Purtroppo, forse, ho una visione troppo romantica e fantasiosa di come riterrei opportuna la formazione psicoanalitica. Questa mia fantasia corrisponde, in una certa misura, ai racconti del Dott. Medri, della Dott.ssa Saviotti, del Dott. Elia circa i seminari liberi che avvenivano alle origini della costituzione della Scuola con Cremerius e Benedetti, e con altri maestri internazionali, dove l'obiettivo primario era lo scambio, la comprensione, l'arricchimento reciproco costituito dalle differenze di ogni singolo partecipante.
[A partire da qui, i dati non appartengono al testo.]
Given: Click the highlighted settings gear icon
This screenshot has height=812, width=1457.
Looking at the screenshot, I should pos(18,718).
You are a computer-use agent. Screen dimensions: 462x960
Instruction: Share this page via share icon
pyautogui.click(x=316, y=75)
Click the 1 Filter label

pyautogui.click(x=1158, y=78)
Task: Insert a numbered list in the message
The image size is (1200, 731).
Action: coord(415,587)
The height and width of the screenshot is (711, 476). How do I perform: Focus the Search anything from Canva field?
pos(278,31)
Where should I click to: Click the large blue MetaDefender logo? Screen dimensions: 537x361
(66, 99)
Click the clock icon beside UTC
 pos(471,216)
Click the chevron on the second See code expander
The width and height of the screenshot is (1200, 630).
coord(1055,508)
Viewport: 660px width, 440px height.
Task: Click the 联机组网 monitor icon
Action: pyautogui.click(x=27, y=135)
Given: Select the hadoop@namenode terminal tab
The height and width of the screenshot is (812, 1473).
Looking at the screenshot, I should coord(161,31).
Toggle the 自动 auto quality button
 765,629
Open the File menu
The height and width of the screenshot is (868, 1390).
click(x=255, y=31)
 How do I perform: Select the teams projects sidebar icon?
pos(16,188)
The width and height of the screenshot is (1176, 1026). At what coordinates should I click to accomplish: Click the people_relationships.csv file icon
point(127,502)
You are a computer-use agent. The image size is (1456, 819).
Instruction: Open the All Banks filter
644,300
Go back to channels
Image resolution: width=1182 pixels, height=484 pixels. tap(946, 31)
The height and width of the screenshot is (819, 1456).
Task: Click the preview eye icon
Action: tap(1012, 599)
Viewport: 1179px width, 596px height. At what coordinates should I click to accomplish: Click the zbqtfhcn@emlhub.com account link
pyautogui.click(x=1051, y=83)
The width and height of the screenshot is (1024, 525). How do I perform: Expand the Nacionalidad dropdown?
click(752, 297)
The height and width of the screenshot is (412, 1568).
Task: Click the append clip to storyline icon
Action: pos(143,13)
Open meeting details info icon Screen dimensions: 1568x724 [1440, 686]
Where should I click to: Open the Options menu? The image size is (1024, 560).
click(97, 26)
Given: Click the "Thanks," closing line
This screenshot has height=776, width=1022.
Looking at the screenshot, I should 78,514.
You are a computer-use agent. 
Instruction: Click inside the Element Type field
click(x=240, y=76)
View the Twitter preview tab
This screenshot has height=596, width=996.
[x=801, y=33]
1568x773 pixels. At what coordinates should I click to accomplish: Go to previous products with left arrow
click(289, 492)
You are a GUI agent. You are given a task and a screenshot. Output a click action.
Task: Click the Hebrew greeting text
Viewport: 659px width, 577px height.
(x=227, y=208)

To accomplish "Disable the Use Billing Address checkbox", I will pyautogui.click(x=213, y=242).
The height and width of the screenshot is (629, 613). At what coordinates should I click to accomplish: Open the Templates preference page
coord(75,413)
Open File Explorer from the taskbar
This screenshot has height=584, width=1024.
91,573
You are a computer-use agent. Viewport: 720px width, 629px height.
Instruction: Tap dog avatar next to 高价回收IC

Era un periodo in cui le persone si radunavano spontaneamente intorno ad un tavolo, senza “l'obbligo” istituzionale di dover conseguire un titolo professionale, ma spinte semplicemente dalla passione di essere psicoterapeuti e di imparare a lavorare clinicamente migliorando la propria professionalità. Quando capitava che questi docenti raccontassero la propria esperienza formativa mi trasmettevano la loro passione, i loro conflitti, il loro desiderio di comprendere la complessità dell'essere umano e del suo funzionamento psicopatologico.
Sono passati 5 anni ed il mio percorso maturativo e formativo è proseguito. Se mi volto indietro guardo con nostalgia al mio vecchio gruppo di colleghi del quale, sono felice, conservo una foto scattata al seminario residenziale di Intra (VB). Il Dott. Medri, nel suo articolo, si domanda: «meglio prima o adesso?». È un dato di realtà considerare che la situazione sociale e psicopatologica dei pazienti e, mi azzardo a dire, degli psicoterapeuti è cambiata. Mi rispecchio nelle parole del Dott. Medri circa i cambiamenti di setting e di approccio generale al paziente di oggi, pertanto da un lato trovo che la scuola in quanto istituzione possa essere un contenitore rassicurante, ma nel contempo imbrigliante rispetto ad una propria potenzialità creativa, che credo possa esprimersi genuinamente solo al termine dei 4 anni di formazione, quando si dismettono i panni istituzionalizzati dell'allievo.